▶ _To do_: Everything from the line with "1200x850 pixels." to the final line of the entries, both included, should be restated word for word; please omit the pictures.

▶ _Data for this task_:
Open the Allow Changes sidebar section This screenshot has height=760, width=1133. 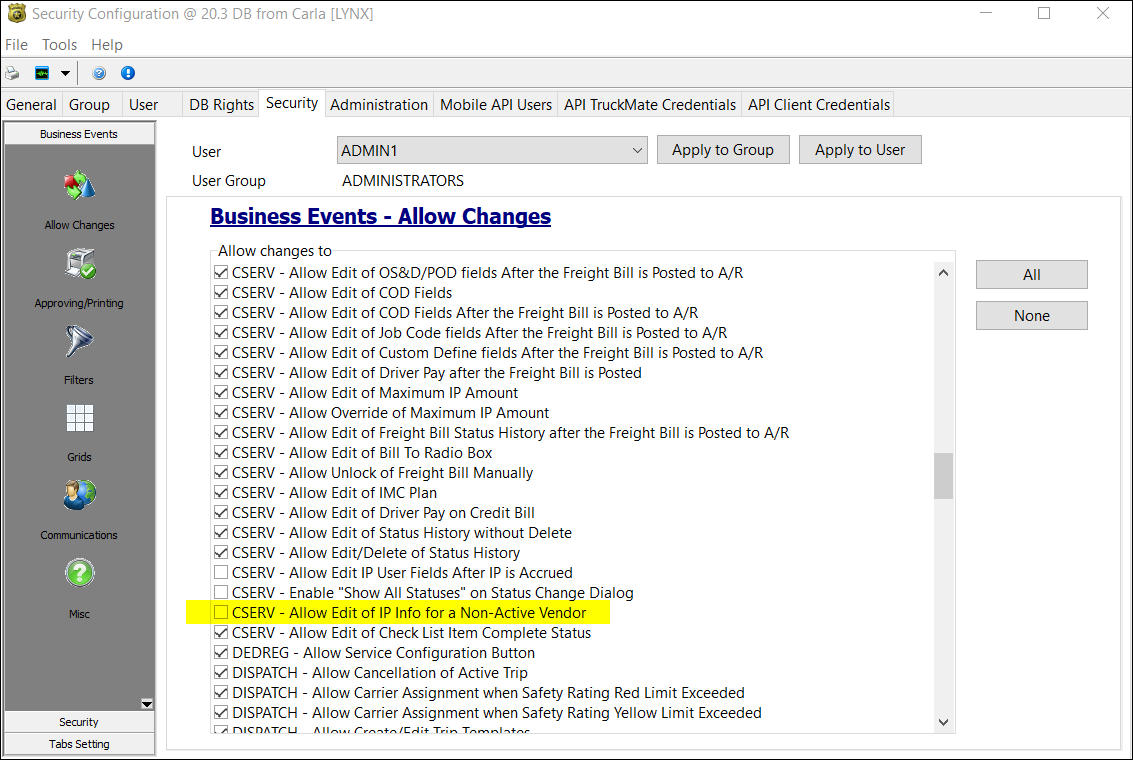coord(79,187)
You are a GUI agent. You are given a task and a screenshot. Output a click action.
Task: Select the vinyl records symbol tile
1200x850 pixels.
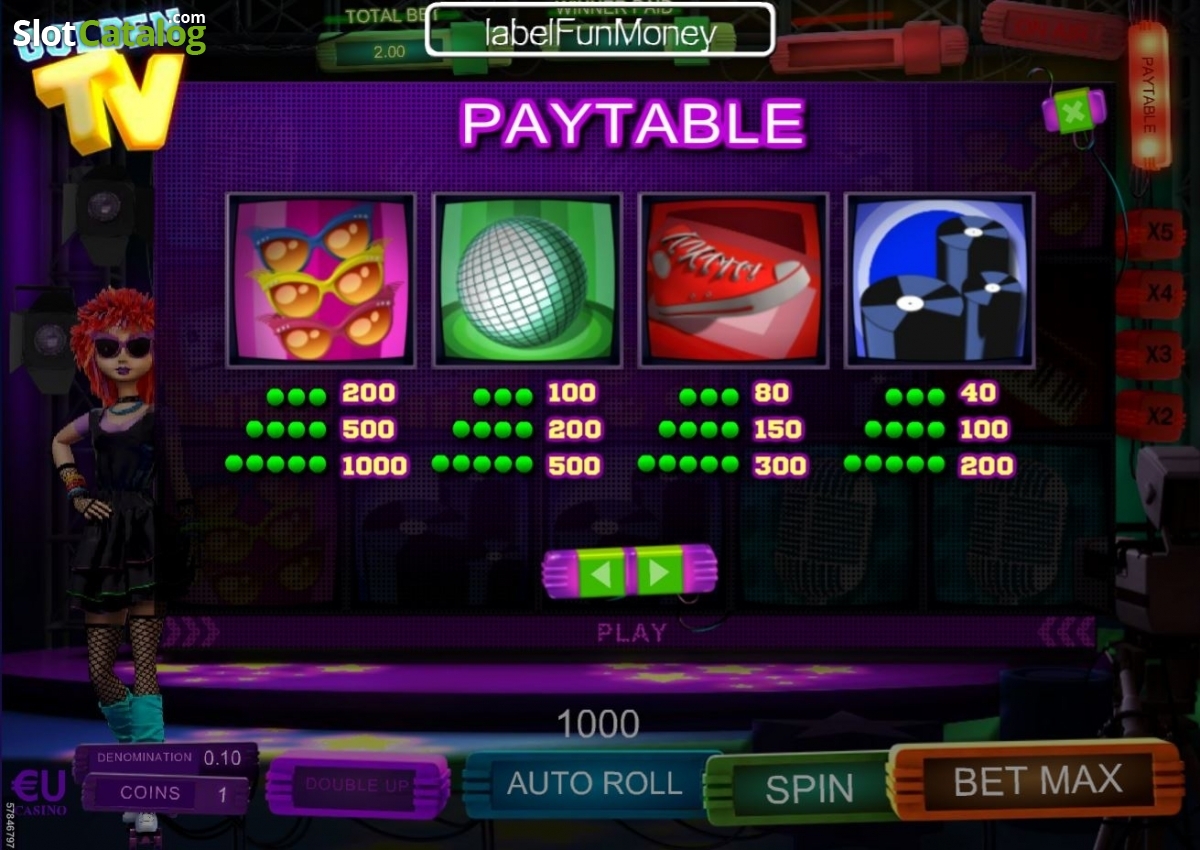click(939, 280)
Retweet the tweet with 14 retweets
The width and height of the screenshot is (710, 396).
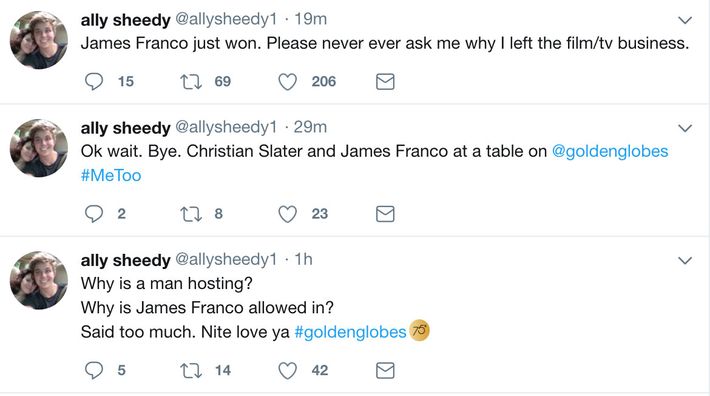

▶ _Solution for this exercise_:
1200x850 pixels.
click(939, 280)
Retweet the tweet with 14 retweets
The width and height of the screenshot is (710, 396).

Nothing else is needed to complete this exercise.